Wearing Full Headphones and Glasses At the Same Time.

I've decided to spread awareness of this terrible condition, one that particularly strikes members of the music community who aren't all fortunate enough to have good vision, contacts, or simply don't feel like squinting all the time. Perhaps by getting this, let's face it, uncomfortable condition out in the open (I know I'm not the only one), I can inspire someone far more intelligent than I--maybe even with the same affliction--to embark on what may be one of the most important journeys of discovery since the backscratcher:* a way to comfortably wear glasses and studio headphones at the same time for more than an hour without wanting to kill yourself.
*

Fellow sufferers, let's end this condition before it strikes any more innocent lives!

"...long is the way 
And hard, that out of Hell leads up to Light"-Milton, Paradise Lost


----------



## Jdiggity1 (May 6, 2014)

I hear you buddy. I too was a long time sufferer of this, until I invested in a soft and fluffy pair of Beyerdynamic DT880s. Warmth and comfort like you wouldn't believe, and they have never caused pain or discomfort when used in conjunction with a pair of spectacles.
I tried the AKG q701s before these, and boy did they hurt after prolonged use... NOT SO with the DT880s! (DT990s are also very comfy)

May I ask which model of headphones is currently causing so much grief?


----------



## TheWildToad (May 6, 2014)

SONY MDR 7506. Thanks for the tip! Oh, the humanity!


----------



## artsoundz (May 6, 2014)

Yeah, it just makes you want to croak, doesnt it?

.....ribbit...


----------



## Hannes_F (May 6, 2014)

Good things are reported about the bluesky 2.1 system, so that might be a low cost entry into monitoring that goes a long way.


----------



## dgburns (May 7, 2014)

Very bad eyesight here,very strong prescription.I [email protected]&ing hate wearing glasses !! and i was ordered off the contact lens because the hard boston lens were scarring my eyes.i hear ya bout the headphones.
my routine involves gearing up into the "harness" as it were.i've got multi cables on me for things like headphone,guitar etc etc. sometimes lav mic as well with the requisite breakout box for xlr cable on my belt.It ain't easy,especially if nature calls :shock: and you need to make a quick exit down the hall!!
i tried for a while using higher end ear buds and it worked pretty well,but don't expect headphone sound or isolation.
i'm using beyer DT 250 and they aren't bad overall.Still trying to figure out how to reduce the tethered octopus cabling that i must enslave myself in to record however :| 

and wow,tried to get back into contact lens and can't see up close now because i need reading glasses,man,you just can't win...!


----------



## Ian Dorsch (May 7, 2014)

TheWildToad @ Tue May 06 said:


> SONY MDR 7506. Thanks for the tip! Oh, the humanity!

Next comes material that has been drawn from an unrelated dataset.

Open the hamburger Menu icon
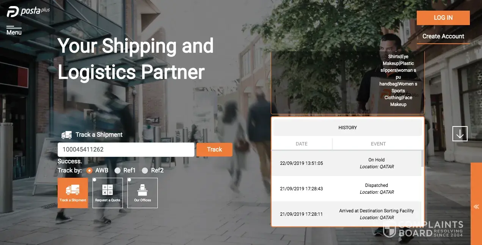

Haha! I have a pair of MDR 7506s as well, and am also a glasses-wearer. I can confirm that the combination of those two items would fit well into an array of medieval torture devices.

I bought some Shure SRH840s a few years ago that are much more comfortable.


----------



## synergy543 (May 7, 2014)

Have no fear Wild Toad! After you wear these long enough you'll get indentation grooves in the side of your head and everything will conform nice and snug.  And if this sounds bad, the idea of contacts still sounds worse to me.

@dgburns - I use three pairs of glasses (reading, computer and distance) because I can't stand the idea of bi/tri-focals and not seeing the entire 30 inches of my screen.


----------



## StephenForsyth (May 7, 2014)

The solution. 







No contact.


----------



## TheWildToad (May 7, 2014)

You know, none of this would even be a problem if we could just "jack in" like that guy in the picture through a hole in our head. I suggest we start working on that to solve this problem. It might be what some consider a "roundabout solution," but, I say, spare no expense for the sake of comfort.


----------



## chimuelo (May 7, 2014)

Unless you're hooked on coiled wires and 19th century technology that is made for a one size fits all consumer, there's these new fangled things called IEMs, but they are tailored for your ears, instead of what Yamaha, ADK and Radio Shack tell you sounds good.
But after one of those "special" audiograms are taken that tells you what freqs' you lack (usually the 4k notch) and Voila, like magic you can listen to mixes as you walk, take a dump, anythng other than sitting.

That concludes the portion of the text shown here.